Отрывок страницы:
────────────────
Поэтому не надо про украинцев думать. Людей, которые в Твиттере пишут с анонимными никами и с украинскими флагами, не надо принимать за украинцев. Украинцы — нормальные люди, они во всем в состоянии разобраться. А вот такая группа людей с немного истерическим взглядом — не думаю, что стоит здесь обобщать.

Марфа Смирнова: Я в этом с вами полностью согласна. Вы в интервью как-то сказали, что украинцы — это эталон нормальности. И я с вами и правда соглашусь. Когда я общаюсь непосредственно с людьми в Украине, будучи россиянкой, не испытываю никакой агрессии в свой адрес.

Пойдем дальше. Мы с вами не раз уже в эфирах спорили о санкциях. Вы настаивали, что люди должны на себе в ближайшее время их почувствовать. Мы еще с вами спорили про то, есть ли у людей в регионах айфоны и иномарки. Не знаю, я этого недовольства не наблюдаю. Плюс постоянно какие-то новости о том, что в обход западных санкций на российский рынок проникают то ли чипы, то ли системы. Сегодня была новость про станки для обороны.

Если вы видите неэффективность этих санкций — а вы главный лоббист, и я уверена, что со множеством западных политиков на короткой ноге, — у вас есть какая-то возможность на них повлиять? Евгений Чичваркин мне в интервью рассказывал, что постоянно с ними говорит о том, что санкции не действуют, но его никто не слушает.

Владимир Милов: Во-первых, санкции действуют, и очень-очень сильно. Прямо больно действуют. Вот вы спрашиваете, как я обсуждаю эту тему с западными политиками и экспертами. Я им говорю: представьте, что ваша валюта обесценилась бы за год наполовину и что ваш Центробанк за два месяца поднял бы ставку с 7,5%, что уже выше чем в развитых странах, до 13%. Как бы вы сказали — как себя чувствует ваша экономика, какая у вас ситуация? Сказали бы: очень плохая, ужасная. Про Россию у нас почему-то другой критерий. Когда просто все рухнет, мы будем пить из лужи, питаться крапивой и лебедой, вот тогда скажут, что санкции заработали.

Но меряется не этим. Вы спросили, как себя чувствуют россияне, что вы не ощущаете, что какие-то проблемы. А я вот могу сейчас вашему режиссеру прислать график, вы покажете его в эфире, если считаете нужным. «Левада», свежий опрос. «Всё в полном порядке» — 6%. «Всё не так плохо и можно жить» — 19%. То есть в целом «всё хорошо и можно жить» — 25%. 45% — это «жить трудно, но можно терпеть». Вечное российское терпение. Если мы терпим, это как бы считается нормой. И примерно треть говорит: «терпеть бедственное положение невозможно».
────────────────
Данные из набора
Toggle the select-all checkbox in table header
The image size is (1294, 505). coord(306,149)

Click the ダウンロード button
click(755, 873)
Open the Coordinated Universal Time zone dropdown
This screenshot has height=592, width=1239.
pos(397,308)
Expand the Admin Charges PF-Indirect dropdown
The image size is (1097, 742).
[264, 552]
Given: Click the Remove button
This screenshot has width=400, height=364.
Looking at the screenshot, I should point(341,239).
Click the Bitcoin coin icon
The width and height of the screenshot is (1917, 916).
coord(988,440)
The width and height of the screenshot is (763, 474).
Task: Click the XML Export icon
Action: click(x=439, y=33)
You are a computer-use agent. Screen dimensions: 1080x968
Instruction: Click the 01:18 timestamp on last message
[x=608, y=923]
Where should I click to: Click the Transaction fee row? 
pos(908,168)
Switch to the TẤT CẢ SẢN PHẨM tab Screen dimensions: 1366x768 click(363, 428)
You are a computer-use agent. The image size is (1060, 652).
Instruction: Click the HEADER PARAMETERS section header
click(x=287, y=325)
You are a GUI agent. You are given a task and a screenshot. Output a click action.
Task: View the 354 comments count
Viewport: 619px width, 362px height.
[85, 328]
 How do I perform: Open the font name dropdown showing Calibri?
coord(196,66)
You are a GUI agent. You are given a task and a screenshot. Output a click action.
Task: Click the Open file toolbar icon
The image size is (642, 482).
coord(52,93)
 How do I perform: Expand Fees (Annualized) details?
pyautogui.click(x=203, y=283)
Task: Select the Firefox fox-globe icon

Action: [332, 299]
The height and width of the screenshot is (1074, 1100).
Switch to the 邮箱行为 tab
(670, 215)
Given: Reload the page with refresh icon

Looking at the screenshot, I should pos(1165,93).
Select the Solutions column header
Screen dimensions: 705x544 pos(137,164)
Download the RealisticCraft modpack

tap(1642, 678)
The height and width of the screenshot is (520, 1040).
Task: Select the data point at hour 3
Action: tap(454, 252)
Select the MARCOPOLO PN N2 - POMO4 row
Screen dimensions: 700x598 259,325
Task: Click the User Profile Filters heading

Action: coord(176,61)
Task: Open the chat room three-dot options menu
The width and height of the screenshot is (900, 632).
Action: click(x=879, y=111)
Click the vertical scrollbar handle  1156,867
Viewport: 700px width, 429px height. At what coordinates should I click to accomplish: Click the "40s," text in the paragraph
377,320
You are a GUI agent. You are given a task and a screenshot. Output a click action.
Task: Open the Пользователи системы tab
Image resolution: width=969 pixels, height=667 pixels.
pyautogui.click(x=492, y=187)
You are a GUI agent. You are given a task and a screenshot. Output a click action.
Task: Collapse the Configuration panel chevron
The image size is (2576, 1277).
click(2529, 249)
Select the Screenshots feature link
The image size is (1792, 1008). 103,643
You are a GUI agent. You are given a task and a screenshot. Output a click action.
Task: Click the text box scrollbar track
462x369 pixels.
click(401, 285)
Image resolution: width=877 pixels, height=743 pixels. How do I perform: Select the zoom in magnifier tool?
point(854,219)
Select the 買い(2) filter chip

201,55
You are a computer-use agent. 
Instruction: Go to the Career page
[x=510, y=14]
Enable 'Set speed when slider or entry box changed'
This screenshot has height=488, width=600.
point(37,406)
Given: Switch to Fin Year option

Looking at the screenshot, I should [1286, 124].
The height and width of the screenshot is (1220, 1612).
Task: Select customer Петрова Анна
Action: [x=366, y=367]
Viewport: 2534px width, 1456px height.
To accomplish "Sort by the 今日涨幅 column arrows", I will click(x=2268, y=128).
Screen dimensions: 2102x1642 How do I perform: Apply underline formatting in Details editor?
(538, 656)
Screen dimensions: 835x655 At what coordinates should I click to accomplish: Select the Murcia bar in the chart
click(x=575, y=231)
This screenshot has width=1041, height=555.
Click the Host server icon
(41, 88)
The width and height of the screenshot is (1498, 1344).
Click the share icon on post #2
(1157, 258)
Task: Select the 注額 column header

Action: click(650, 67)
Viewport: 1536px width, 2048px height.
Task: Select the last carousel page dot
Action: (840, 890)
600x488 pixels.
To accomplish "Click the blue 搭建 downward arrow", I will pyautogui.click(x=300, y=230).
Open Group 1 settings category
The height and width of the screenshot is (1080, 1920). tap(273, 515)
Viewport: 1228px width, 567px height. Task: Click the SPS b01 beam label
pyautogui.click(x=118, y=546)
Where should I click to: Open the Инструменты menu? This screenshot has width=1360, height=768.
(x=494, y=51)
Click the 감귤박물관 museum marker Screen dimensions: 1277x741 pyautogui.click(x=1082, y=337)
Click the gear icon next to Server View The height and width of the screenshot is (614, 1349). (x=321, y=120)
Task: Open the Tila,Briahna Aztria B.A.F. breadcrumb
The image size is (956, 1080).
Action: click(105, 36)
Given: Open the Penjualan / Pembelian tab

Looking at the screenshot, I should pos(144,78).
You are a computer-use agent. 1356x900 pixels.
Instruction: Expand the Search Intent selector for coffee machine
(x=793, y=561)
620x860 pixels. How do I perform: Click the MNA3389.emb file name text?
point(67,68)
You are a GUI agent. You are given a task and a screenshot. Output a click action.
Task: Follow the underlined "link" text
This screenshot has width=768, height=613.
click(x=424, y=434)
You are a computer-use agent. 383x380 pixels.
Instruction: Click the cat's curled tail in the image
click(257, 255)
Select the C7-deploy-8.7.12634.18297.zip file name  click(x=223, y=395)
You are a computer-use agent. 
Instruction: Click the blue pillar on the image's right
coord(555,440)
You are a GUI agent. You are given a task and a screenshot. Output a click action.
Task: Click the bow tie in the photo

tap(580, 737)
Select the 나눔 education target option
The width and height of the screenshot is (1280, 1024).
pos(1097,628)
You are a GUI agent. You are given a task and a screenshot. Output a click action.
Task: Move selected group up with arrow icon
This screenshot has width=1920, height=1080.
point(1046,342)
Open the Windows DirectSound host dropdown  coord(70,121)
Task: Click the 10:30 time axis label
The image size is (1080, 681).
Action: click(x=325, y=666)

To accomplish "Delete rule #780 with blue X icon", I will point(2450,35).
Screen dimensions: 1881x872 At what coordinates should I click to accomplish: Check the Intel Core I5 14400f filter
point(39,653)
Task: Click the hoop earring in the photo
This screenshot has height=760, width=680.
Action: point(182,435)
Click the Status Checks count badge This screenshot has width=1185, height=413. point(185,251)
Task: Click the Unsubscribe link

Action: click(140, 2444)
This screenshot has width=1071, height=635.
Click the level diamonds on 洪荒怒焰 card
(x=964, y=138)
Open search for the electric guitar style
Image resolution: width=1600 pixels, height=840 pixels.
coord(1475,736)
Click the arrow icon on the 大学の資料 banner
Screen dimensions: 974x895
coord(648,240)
────────────────
Цель упражнения:
Пожалуйста, дословно выпишите из отрывка страницы выше всё, что идет от слов «Поэтому не надо» вниз до слов «в свой адрес.» включительно.

Письменный ответ:
Поэтому не надо про украинцев думать. Людей, которые в Твиттере пишут с анонимными никами и с украинскими флагами, не надо принимать за украинцев. Украинцы — нормальные люди, они во всем в состоянии разобраться. А вот такая группа людей с немного истерическим взглядом — не думаю, что стоит здесь обобщать.

Марфа Смирнова: Я в этом с вами полностью согласна. Вы в интервью как-то сказали, что украинцы — это эталон нормальности. И я с вами и правда соглашусь. Когда я общаюсь непосредственно с людьми в Украине, будучи россиянкой, не испытываю никакой агрессии в свой адрес.